The Prince Jackass last evening gave his valedictory in a speech that I note the press barely mentions in its morning coverage of the news of the day. Monkey Boy last night defended what he did during the last eight insufferable years, eight years which nearly wrecked the United States. (In fact, on reflection, it is not clear yet that he didn't wreck the country; only time will tell if we ever recover from this unmitigated disaster of a presidency.)
The Great American Clown observed that we might not have agreed with his decisions, but we all could agree he had to make tough decisions. I guess the next part of the syllogism he proposed would be that most of us believe he made tough decisions quite badly. But he didn't mention that.
Our National Buffoon regretted some of his decisions, but he didn't tell us which ones he regretted. I wonder if trampling on the Constitution was one of them? I wonder if his not inconsiderable part in wrecking the economy through wasteful spending on a misguided Iraqi adventure, the deregulation of the mortgage industry, or the evaporation of our national wealth through his give away programs to the rich might be things he regrets? (Viz., tax cuts for the rich, Iraqi billions of dollars of missing cash debacle, Katrina faux-recovery program, banks that decline to state what happened to the money emergent scandal.)
Gosh. Who knows what George Bush considers his mistakes.
But guess what: in the Prince Jackass's mind, all's well that ends well: we haven't had an attack on our national soil since 9/11. Now mind you, the nation is well into its third century and the only other attacks we have had on our national soil were the War of 1812 and the disaster at Pearl Harbor. Never mind that 9/11 actually did occur on his watch after he ignored the August 6 Presidential Daily Briefing that explicitly stated bin Ladin's intention to destroy the World Trade Center by using planes as missiles.

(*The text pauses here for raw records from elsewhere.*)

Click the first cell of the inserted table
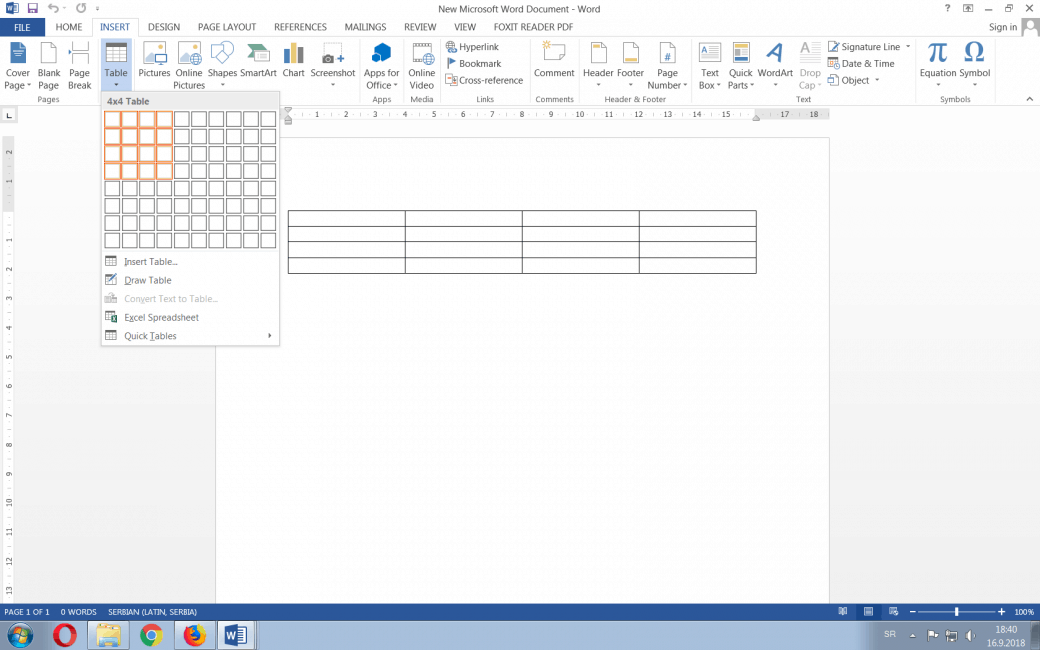 [346, 218]
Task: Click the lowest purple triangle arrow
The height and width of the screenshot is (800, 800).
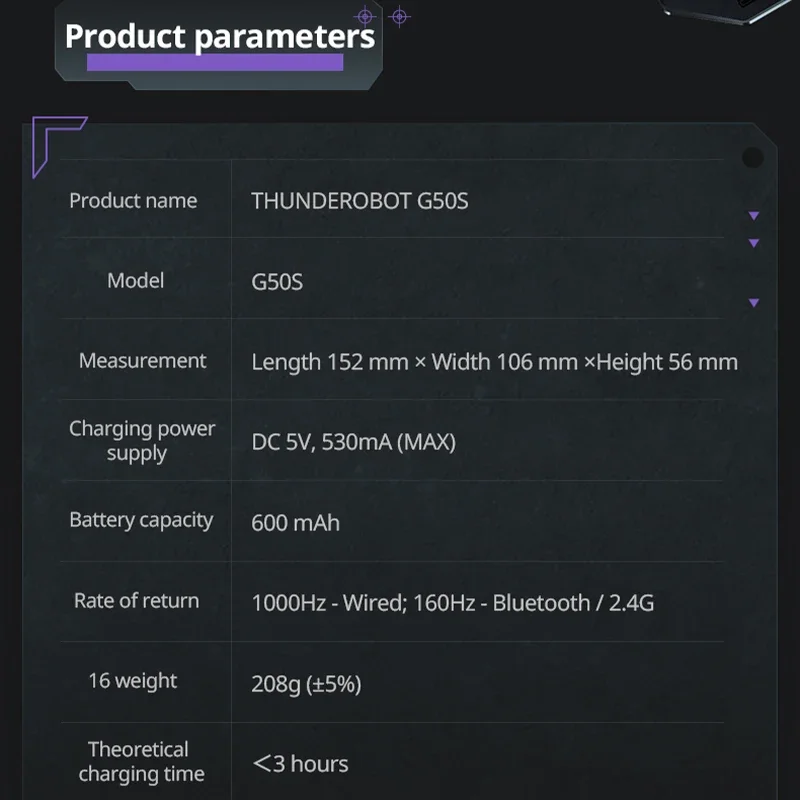Action: point(754,303)
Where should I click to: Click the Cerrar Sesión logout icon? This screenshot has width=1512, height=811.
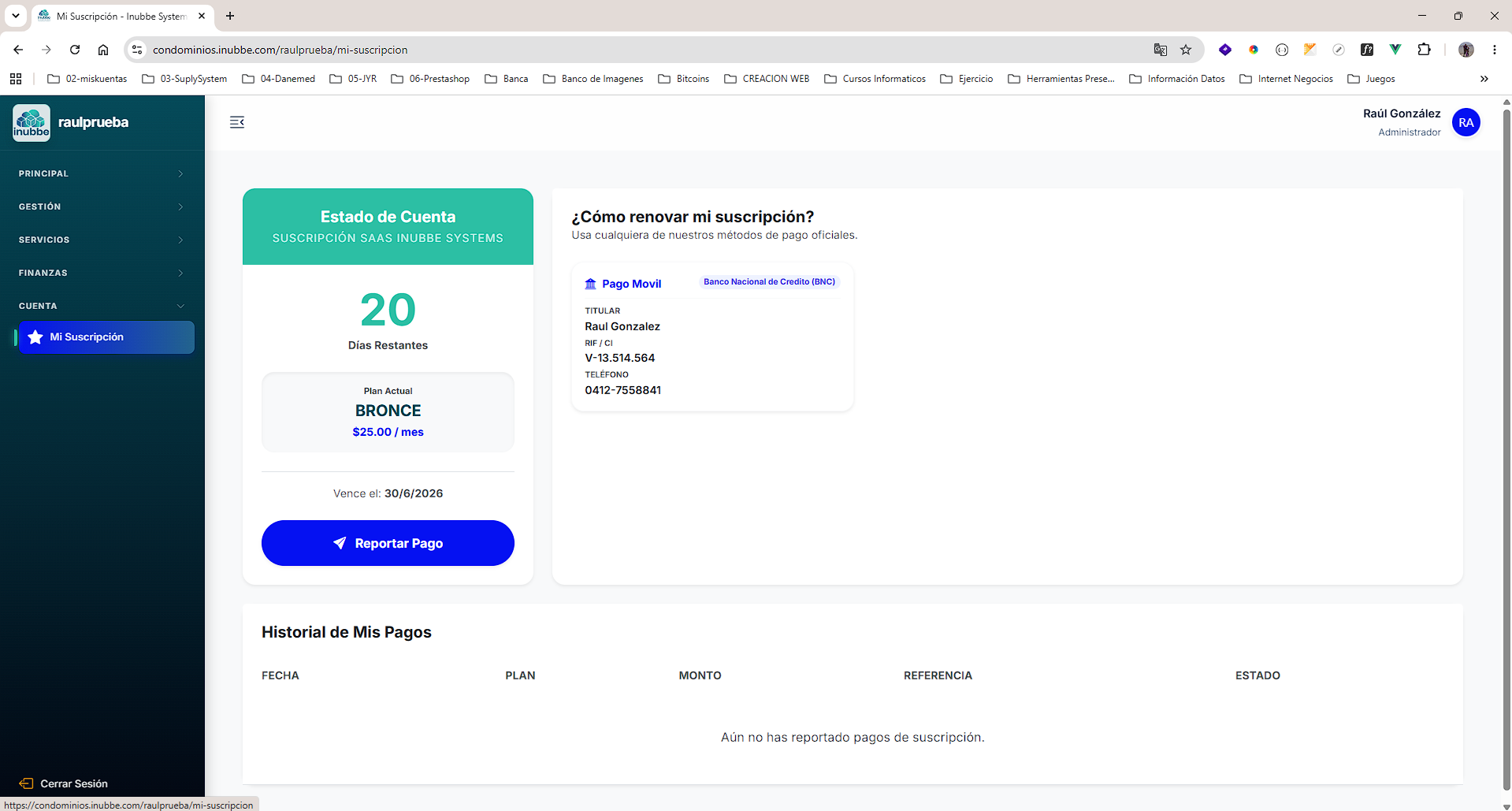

Never mind that no president in the period of American hegemony and technological dominance suffered the U.S. to be attacked. In other words, never mind that the Chimp of Crawford just dropped the ball and allowed 9/11 to occur in the first place.
So what is George Bush's greatest accomplishment? After completely missing the ball on 9/11, he accomplished what almost every president does all of the time: keep the most powerful country in the world safe from a foreign attack on its soil. Wow. What a spectacular and uncommon accomplishment: destroying the Constitution to save it, trammeling civil liberties to protect them, impugning America's reputation to promote it.
What a jackass. His argument about the "success" of his presidency essentially boils down to, "I had to destroy America to save it."
Ahhh, but now comes the great relief: quietly or not, he goes in four days into that good night. At this moment of national catharsis, we all again may take comfort in Gerald Ford's observation when Ford assumed the presidency after Nixon's resignation, "My fellow Americans, our long national nightmare is over."